Attach metadata is similar. Some relations express ownership and should write a foreign key. Others are navigational and should not.

Missing Children​

The most common graph update question is what to do with children that were in the database but are missing from the submitted graph.

There are several possible meanings:

• the caller did not load that child and is not trying to change it;
• the caller loaded the full relation and intentionally removed that child;
• the relation is a projection and should not imply ownership;
• the child should be soft-deleted rather than physically deleted.

TeaQL avoids guessing from the shape alone. Relation descriptors carry the policy. The graph planner uses that policy to decide whether to keep missing rows or plan a remove/soft-delete operation.

Planning Before Execution​

The runtime builds a mutation plan before executing:

Order:
  update: [id=1, fields=name]

OrderLine:
  create: [id=12]
  update: [id=10, fields=name]
  delete: [id=11]

Product:
  reference: [id=100]

This plan is useful for three reasons.

First, it lets TeaQL validate relation semantics before making changes.
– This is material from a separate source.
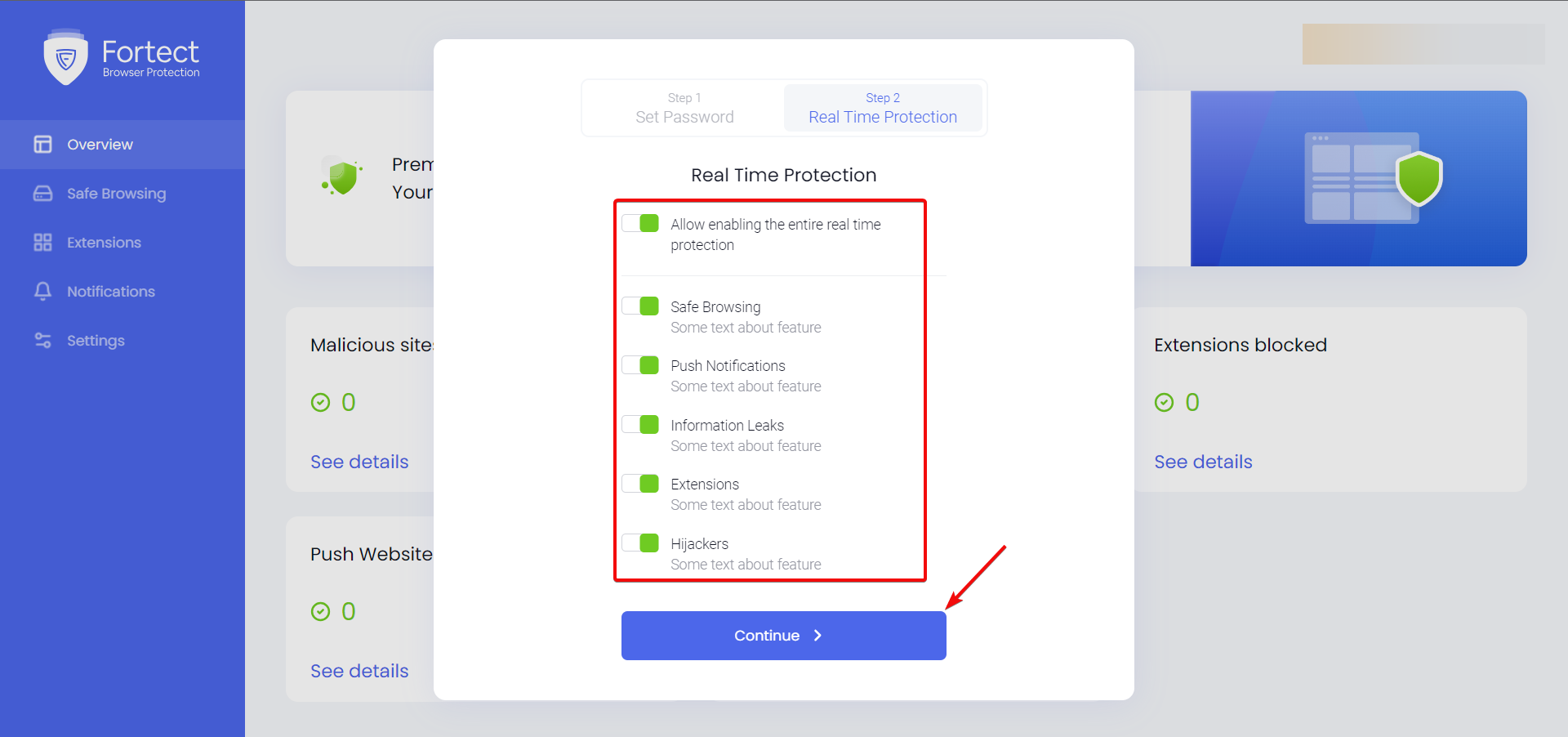This screenshot has height=737, width=1568.
Task: Open See details under Extensions blocked
Action: (x=1203, y=462)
Second, it allows compatible mutations to be batched by entity type and updated field set.

Third, it gives developers a debugging surface. UserContext::plan_for_save_graph() can be used to inspect what the runtime thinks it is going to do.

Transactions Are Part of the Feature​

A graph write that touches multiple tables has to be transactional. If a child insert fails after the parent update succeeds, the application now has a partial business object.

TeaQL requires graph writes to go through a transactional executor. SQLite and PostgreSQL SQLx paths both have transaction-boundary support. The test suite verifies rollback behavior for graph writes.

That requirement is deliberately strict. A graph write without a transaction is usually worse than no graph-write helper at all.

Typed Entity Graphs​

Generated service crates should not force application code to build raw graph nodes by hand. The current generated API can work with typed entities and turn them into graph nodes internally:

merchant
    .update_name("TeaQL Merchant")
    .update_platform_id(1_u64)
    .save(&ctx)
    .await?;

The runtime still uses a generic graph representation after extraction. That is intentional. The typed layer is for application ergonomics; the generic layer is for planning, batching, validation, and execution.

What This Is Not​

This is not a general object database. The database remains relational. TeaQL does not try to hide SQL or table design completely.

It is also not a replacement for explicit migrations. Graph writes operate against descriptors and repositories. Schema evolution is handled separately by the additive ensure_schema path for local development and tests, or by a proper migration process in production.

Why It Matters​

In small systems, graph save can be overkill. In large business systems, object graphs are often the natural unit of change: an order and its lines, a platform and its merchants, a service contract and its documents.

The hard part is not creating the first version. The hard part is updating the second version without losing data, silently mutating references, or leaving a partial graph after a failure.

That is why TeaQL treats object graph persistence as planning first and execution second.